At my writer’s Conference I just got four. First one I cracked open is by a wonderful writer, Catherine Ann Jones – The Way of Story: The Craft & Soul of Writing. This one, and it was such synchronicity to find her this year. We share the same graduate school in common.
Do you collect things, like stamps, or key chains, or shoes?
Oh, haha! I love: every pot and pan imaginable, sheets, comforters, seeds, lipsticks and perfumes. Also beach towels. And hats. Oh. Shoes.
Favorite color, you know you want to tell us!
I like the whole rainbow.
Drama or comedy?
Drama. But loves comedy.
Do you have a favorite quote or personal motto?
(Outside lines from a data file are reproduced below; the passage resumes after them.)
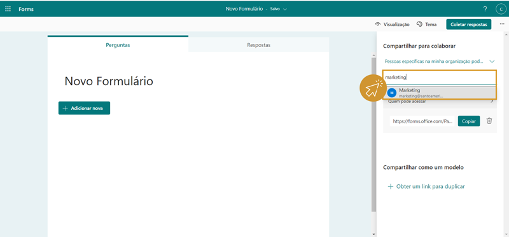Select the Marketing suggestion avatar

392,93
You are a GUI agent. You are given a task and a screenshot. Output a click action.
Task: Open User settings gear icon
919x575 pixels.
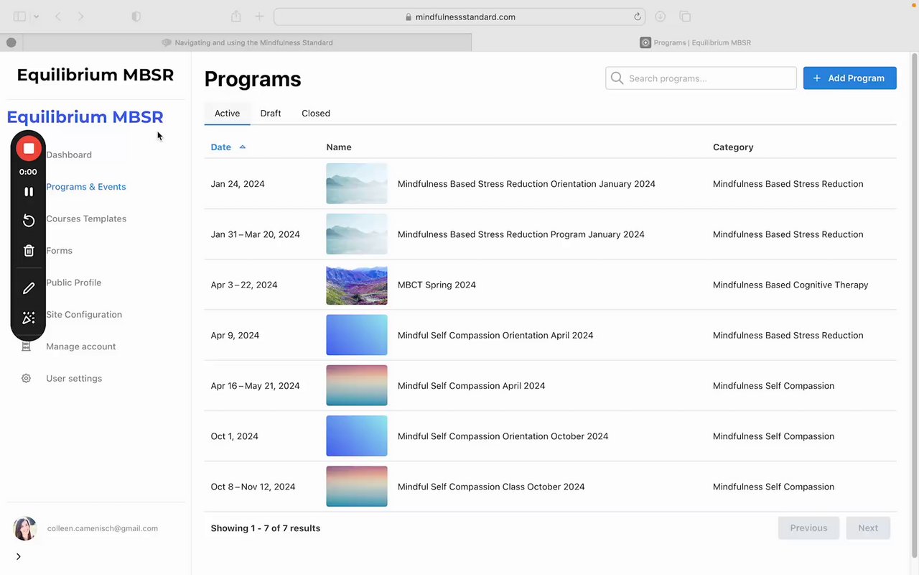click(26, 379)
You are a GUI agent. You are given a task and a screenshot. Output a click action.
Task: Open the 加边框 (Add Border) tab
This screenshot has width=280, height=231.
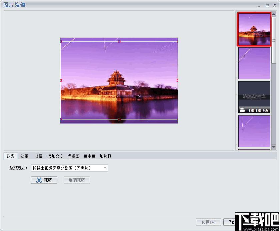[x=105, y=156]
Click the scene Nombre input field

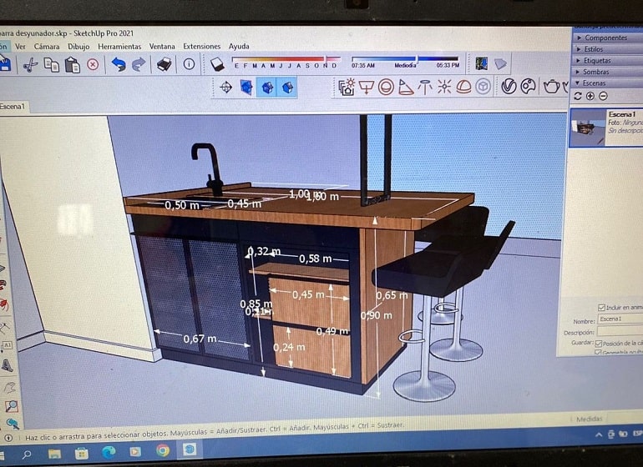coord(620,319)
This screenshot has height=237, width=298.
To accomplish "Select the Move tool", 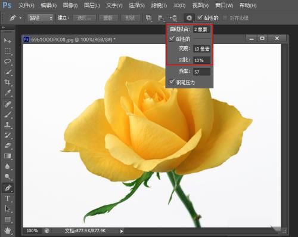I will coord(8,41).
“How many more times will you remember a certain afternoon of your childhood, some afternoon that’s so deeply a part of your being that you can’t even conceive of your life without it? Perhaps four or five times more. Perhaps not even that. How many more times will you watch the full moon rise? Perhaps twenty. And yet it all seems limitless.”
― Paul Bowles, The Sheltering Sky
Cats or dogs?
Both — all my life. Has two dogs now, both rescues.
Dinner by candlelight or a night out clubbing?
As many candles as possible, reclining on big puffy white couches that resemble clouds while nibbling tapas and really great cocktails.
Favorite Swear Word?
F*ck. (This was era I grew up I daresay. We all said it.) xxoo!
About the Author
Valentine Bonnaire has been fluttering around the garden writing Literary Erotica and poetry for over a decade. She has been widely published for her heterosexual short stories at Cleansheets and Erotica Readers and Writers Association (ERWA) — where she is on the writers list and can be found in the Galleries and Treasure Chest. Published most recently this year in “Book Lovers” for her “A Little Irish Honey” she couldn’t be happier about the reviews her work has been getting.
Butterflies are one of her favorite things, in fact, when she was a therapist that was the logo on her card. In Depth Psychology it is called “the soul.” So, how fab to land in this particular garden. She writes about LOVE in all its aspects, and was once nominated for a Pushcart.